_Quoted passage_:
# Exploring Delays on Caltrain
by Özge Terzioğlu (ozterz@stanford.edu | www.github.com/ozterz)
1 March 2023

Caltrain provides commuters from San Francisco to San Jose and Gilroy with commuter rail service. Many Bay Areans rely on Caltrain to get to work, the airport, sporting events, and more. Caltrain states on its website that its vision is to: "Provide a safe, reliable, sustainable modern rail system that meets the growing mobility needs of the San Francisco Bay Area region." 

However, many students who rely on Caltrain to get to San Francisco and commuters alike often criticize Caltrain for being consistently late, delayed, and therefore unreliable. 

Caltrain has been tweeting train delays in real time since 2012, first from its @Caltrain account and now from the @CaltrainAlerts account as of October 1, 2020. The tweets regarding delays are now "hybrid" as of September 2022, meaning most of the delays are automated but if a human is available they will tweet out reasons for delays, as the context is not an automated feature. 

Caltrain hopes to improve the reliability of its trains and delay tweets when its electrification project finishes in 2024. Newer trains will provide quicker, more reliable service with updated GPS features allowing tweets to be faster and more accurate for commuters. 

For this project, I collected all of the tweets from @Caltrain and @CaltrainAlerts using Twitter's API and the python library tweepy (made specifically for calling Twitter APIs).

This dataset spans from 2012 to early 2023. 

I collected the tweets in January in the last days of it being cost-free using an Academic Access Developer account (I had to apply for this but I was approved within 48 hours)... my luck must be good! 

## Let's pull tweets using Twitter's API (main.py)

### Importing our tools

In [None]:
import tweepy
import os
import csv

### Define our authentication token variable 

Disclaimer: I learned in class a few weeks later that I could store it locally on my file and not push it to Github, when I did this via self-learning I inserted it directly into my code-- do NOT do this for security reasons!

_Task prompt_:
Answer these questions using the post on Caltrain delays.
1. Which account has posted the delay tweets since October 1, 2020?
2. In what year is the electrification project due to finish?
3. Which Python library was used to collect the tweets?

_Data rows_:
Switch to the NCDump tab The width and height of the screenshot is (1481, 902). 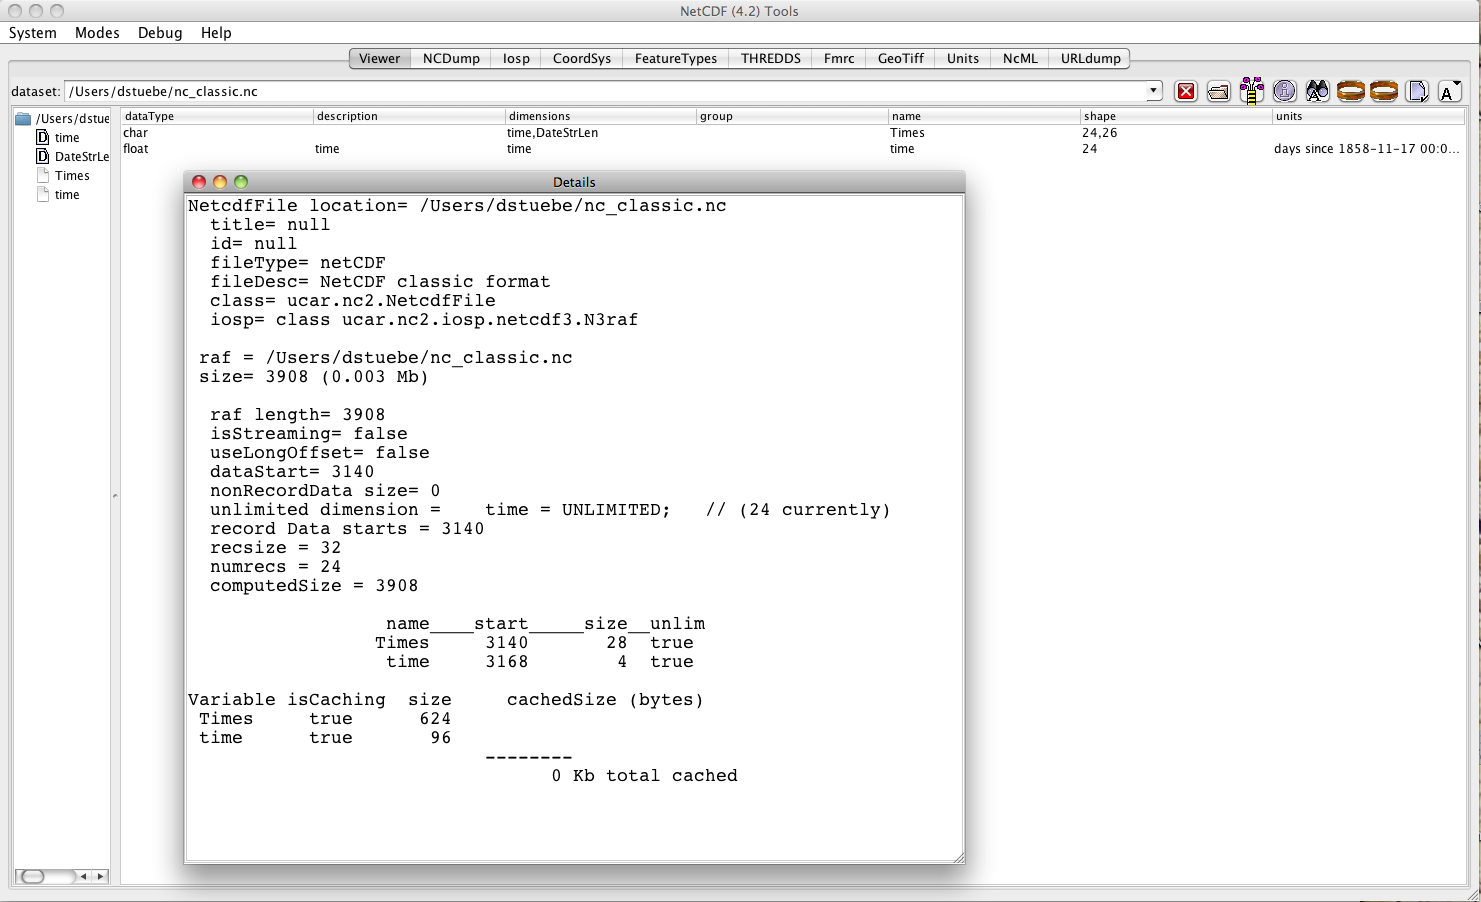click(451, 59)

* * *

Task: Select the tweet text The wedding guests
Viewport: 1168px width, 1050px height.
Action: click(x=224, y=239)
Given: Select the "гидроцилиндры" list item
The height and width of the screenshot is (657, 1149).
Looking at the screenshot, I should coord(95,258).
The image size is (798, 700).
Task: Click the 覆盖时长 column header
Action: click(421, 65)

_Result for this task_:
1. @CaltrainAlerts
2. 2024
3. tweepy